Another challenge was to ‘allow things to happen’. Firstly, during development, our entire project changed from the direction we originally thought it would take. This required a lot (and I mean a lot) of flexibility on the part of the project team, i.e. the museum and ourselves. What we were then asked to do also completely upended our normal approaches to delivery. For example, in our organisation we normally ask people to sign up for courses, but that seemed an unnecessary barrier for the Wachtzeiten. So we never knew if anyone would show up at all. We also generally have clear learning goals for our courses, but here the goal was ‘simply’ to deepen and facilitate everyone’s personal engagement. This introduced an element of the unknown and the uncontrollable which created a certain level of anxiety in all involved. We also realised the difficulty in explaining this to others; it is much simpler to explain the delivery of ‘x’. While there is more and more talk about focusing on processes, we discovered that actually doing that – giving priority to a process and not a goal – is much harder for people to accept. In many ways, it seems easier to (try to) control and communicate an outcome, instead of allowing a process to evolve. To ‘allow things to happen’ means to give up power, and beside the anxiety that causes in terms of daily responsibilities, there is still a whiff of unprofessionalism attached to this, at least in Germany.

Social media also proved a real challenge, for the simple reason that our organisations were not really set up for it. The museum didn’t have a social media presence at all, and my organisation was still grappling with how to provide meaningful content. Adam Ditchburn as curator luckily took over during the project month, and this really gave everyone in my organisation a boost in engaging with our social media content. A few months on and I can confidently say that we have become a lot better. And we are beginning to talk about using social media more for learning and creating a learning network.

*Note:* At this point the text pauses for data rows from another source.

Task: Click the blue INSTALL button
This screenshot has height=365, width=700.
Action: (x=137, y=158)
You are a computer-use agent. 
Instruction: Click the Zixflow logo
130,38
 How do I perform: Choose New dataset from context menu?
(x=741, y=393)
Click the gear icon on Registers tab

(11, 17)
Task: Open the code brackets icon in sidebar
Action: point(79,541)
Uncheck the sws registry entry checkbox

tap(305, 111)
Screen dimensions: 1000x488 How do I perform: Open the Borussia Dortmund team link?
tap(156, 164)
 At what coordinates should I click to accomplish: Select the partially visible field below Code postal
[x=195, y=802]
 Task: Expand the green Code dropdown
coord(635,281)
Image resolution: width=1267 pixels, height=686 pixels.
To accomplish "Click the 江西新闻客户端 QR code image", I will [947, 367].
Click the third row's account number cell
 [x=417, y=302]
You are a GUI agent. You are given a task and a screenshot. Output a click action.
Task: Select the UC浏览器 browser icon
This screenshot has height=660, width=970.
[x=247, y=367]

And what about the impact?

If we simply look at numbers, the impact on people outside our organisation was not that great. However, as I said above, that is not how I measure success these days. Something major shifted, at least within our organisation, through this project. I’ve already mentioned social media, and while this may seem minimal to some, to us this was a major change. As an organisation we are currently searching for our place in the online marketplace of learning, and so thinking of social media as a channel for learning and engagement (as opposed to marketing) is really getting us to consider another aspect of our future. We’ve also been struck by the ability of social media to be facilitated as a Third Space, and this is something we want to explore more in future projects.

Having experienced that despite not having fixed structures and measurable learning goals the learning we offer can be deeply meaningful to those who participated has also been a great encouragement. The course tutors that were involved are open to new experiments which is what we as an organisation need as we think about responding to learners’ changing expectations and offering co-creative learning. We have become more comfortable about sharing power, and ultimately, that is what Third Space is about.